Records supplied.
○ ○ ○

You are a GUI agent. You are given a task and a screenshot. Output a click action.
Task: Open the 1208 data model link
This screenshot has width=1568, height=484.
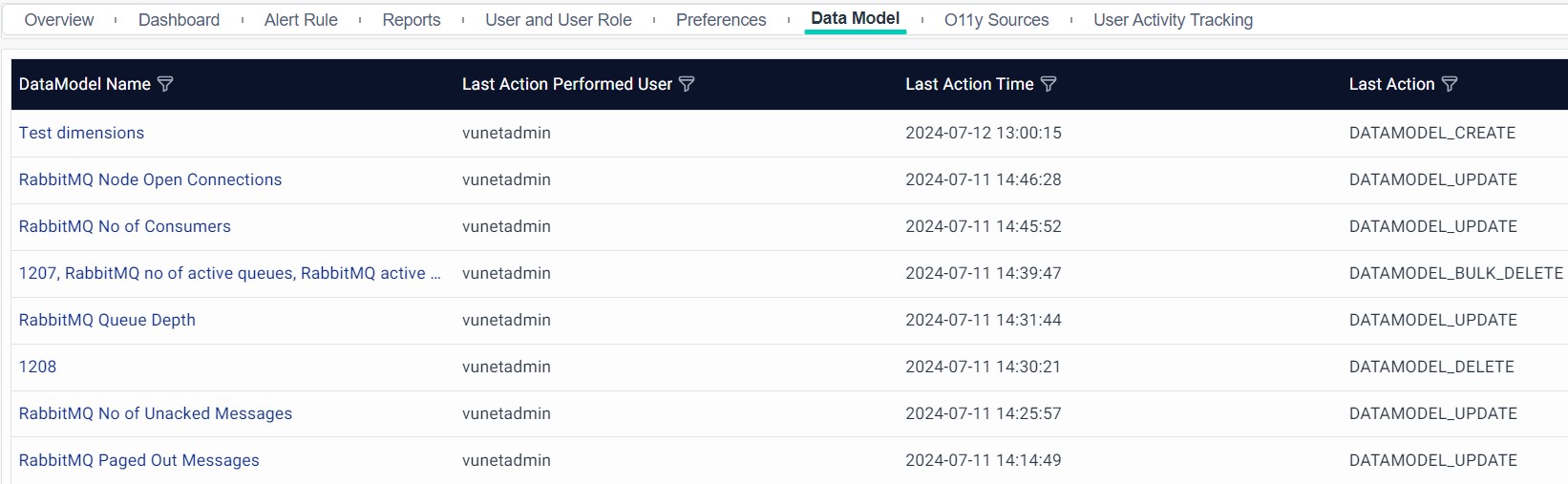38,367
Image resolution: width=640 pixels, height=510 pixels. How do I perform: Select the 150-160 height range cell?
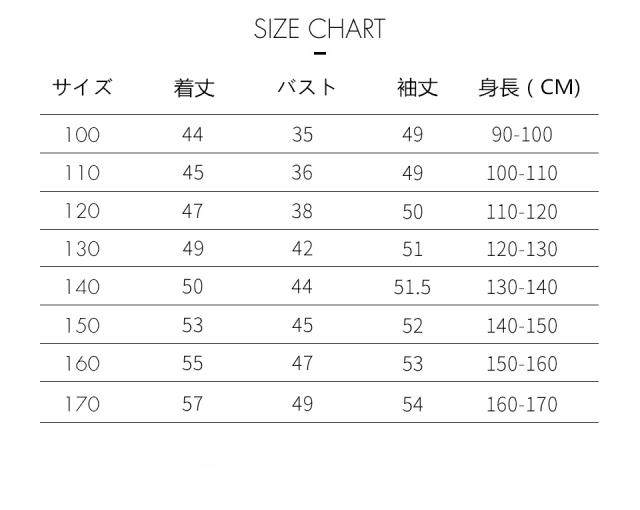pos(522,364)
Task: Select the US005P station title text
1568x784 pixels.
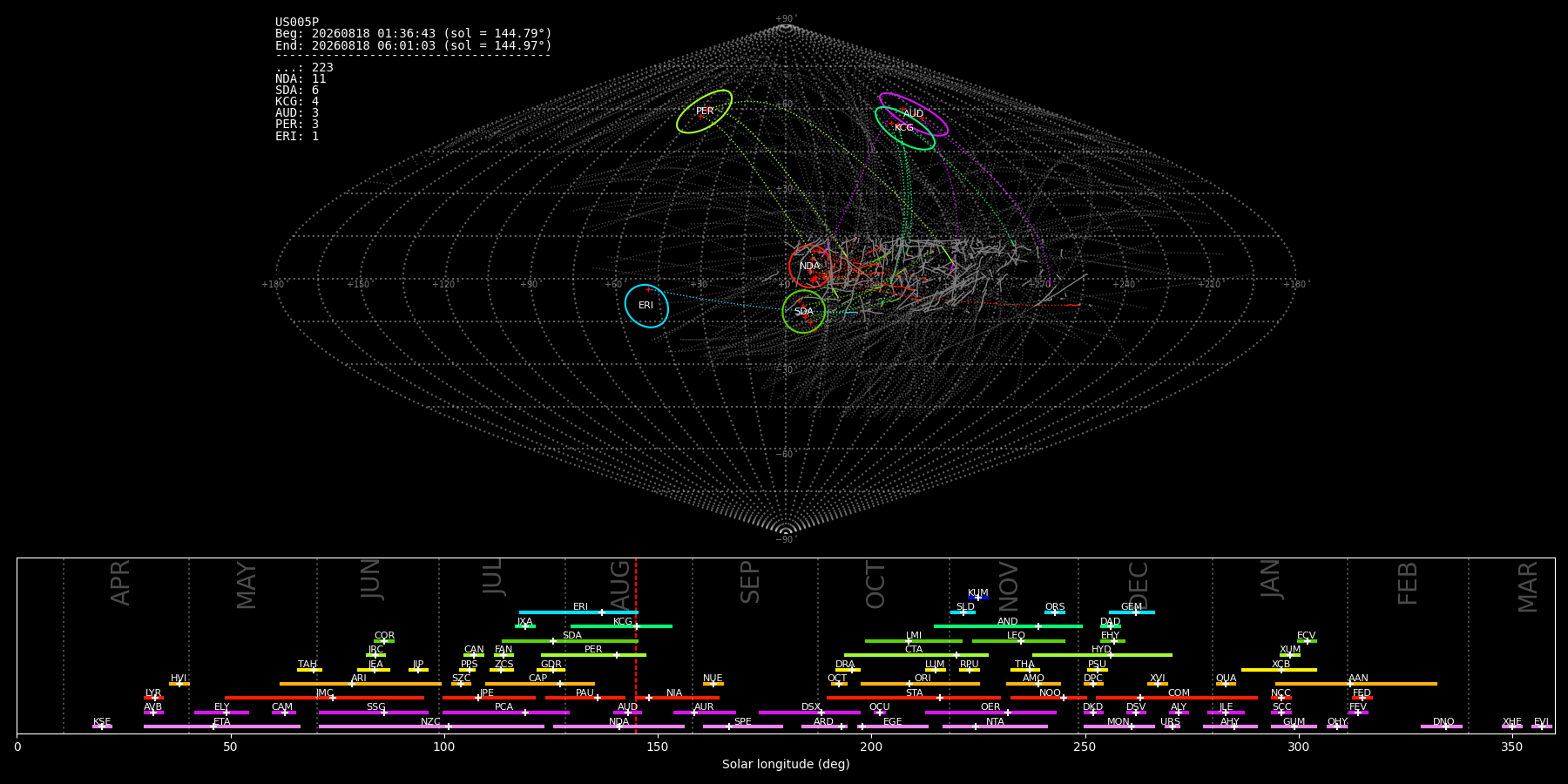Action: tap(297, 23)
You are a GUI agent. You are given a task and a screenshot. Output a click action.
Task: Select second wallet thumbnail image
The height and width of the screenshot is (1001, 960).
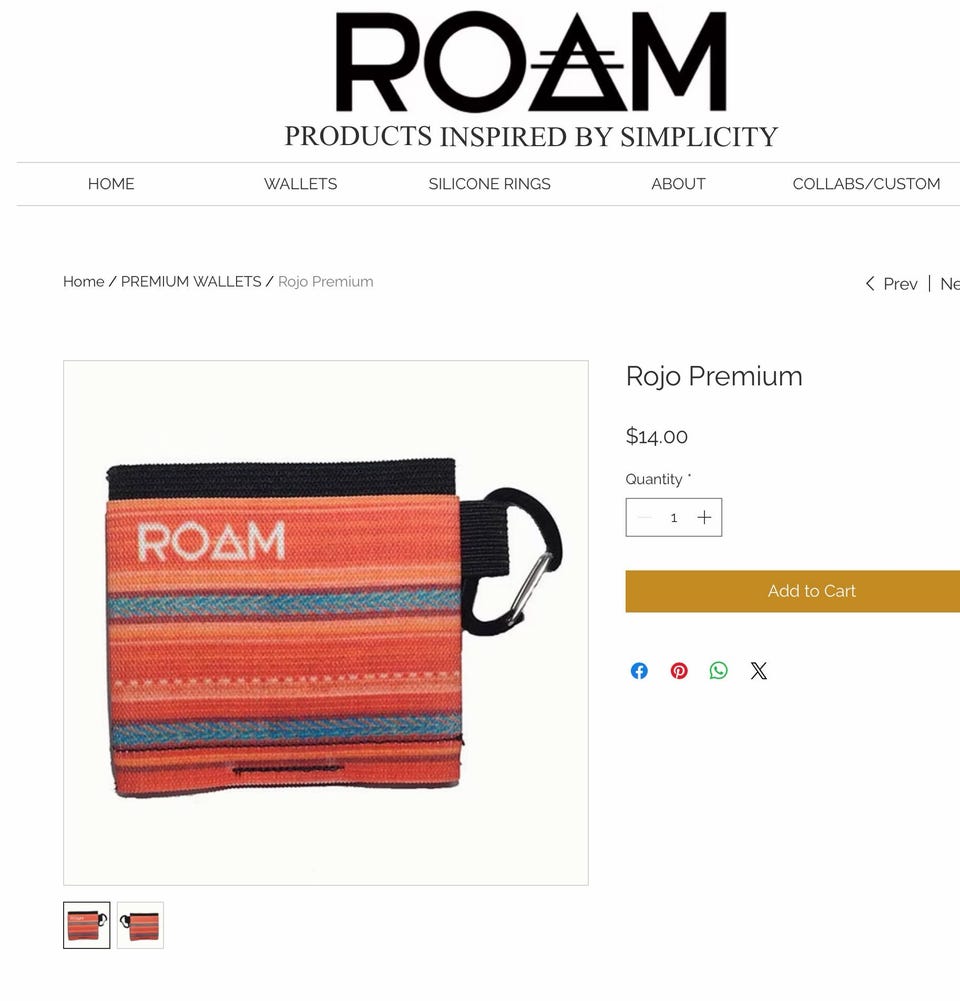point(140,925)
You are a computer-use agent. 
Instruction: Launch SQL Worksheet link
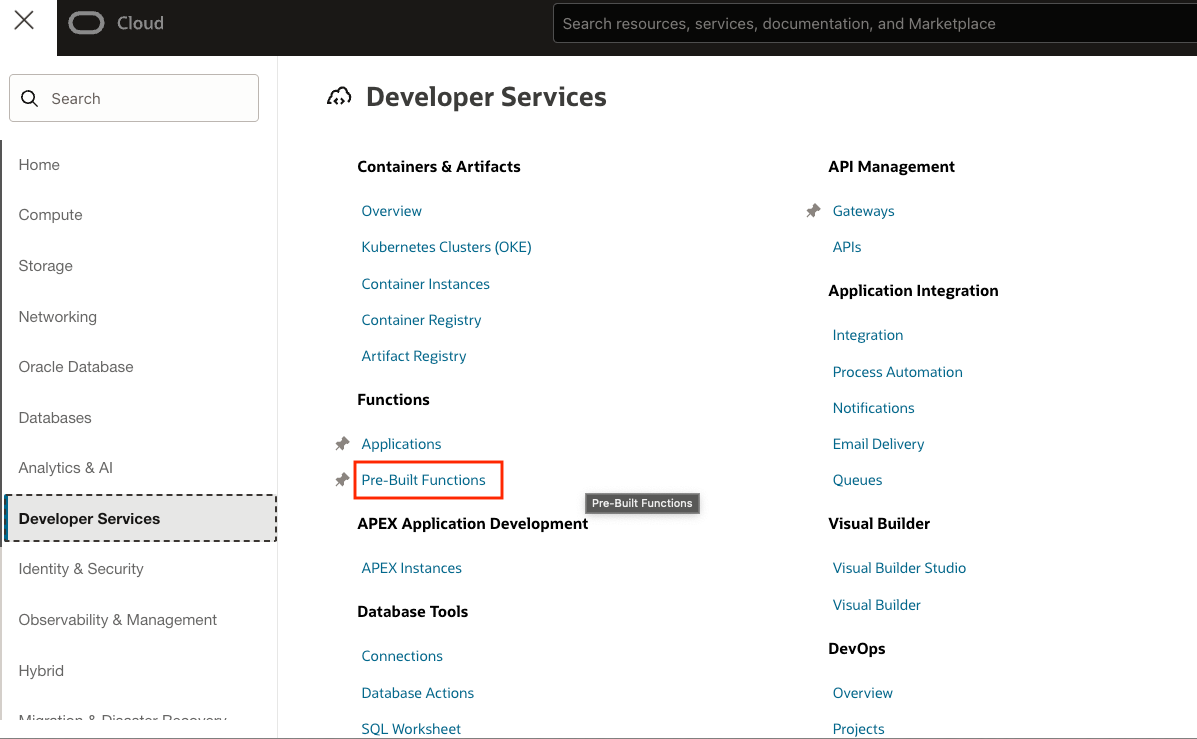coord(411,729)
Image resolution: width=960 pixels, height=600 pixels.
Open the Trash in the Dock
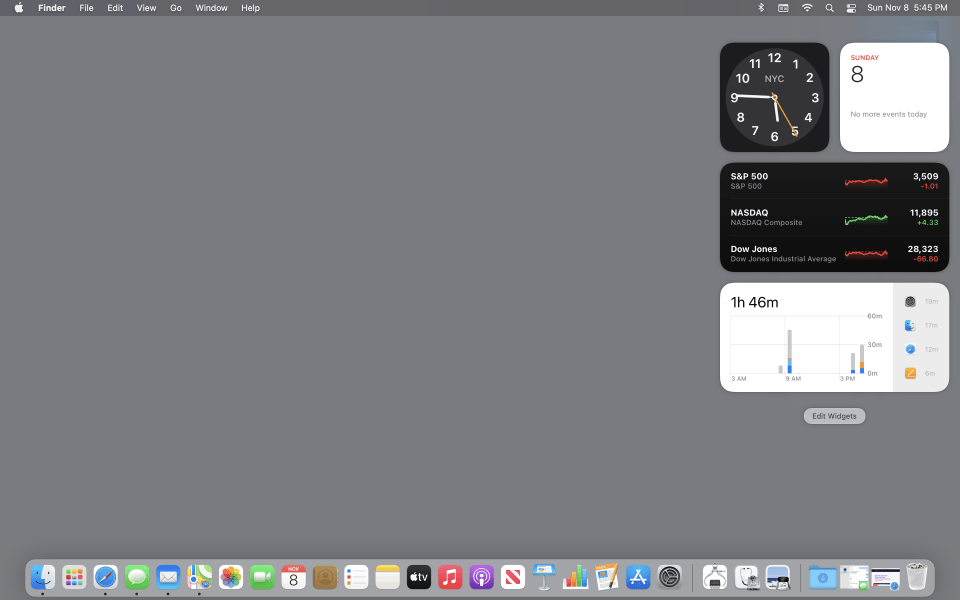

○ ○ ○

What this task involves. An exact, picture-free copy of the listing above is the goal; write it out now.

Task output.
You are a GUI agent. You are given a task and a screenshot. Output a click action.
Task: Open the 1208 data model link
This screenshot has width=1568, height=484.
38,367
Image resolution: width=640 pixels, height=510 pixels. How do I perform: Select the 150-160 height range cell?
pos(522,364)
Task: Select the US005P station title text
1568x784 pixels.
Action: tap(297, 23)
You are a GUI agent. You are given a task and a screenshot. Output a click action.
Task: Select second wallet thumbnail image
The height and width of the screenshot is (1001, 960).
point(140,925)
You are a computer-use agent. 
Instruction: Launch SQL Worksheet link
coord(411,729)
Image resolution: width=960 pixels, height=600 pixels.
Open the Trash in the Dock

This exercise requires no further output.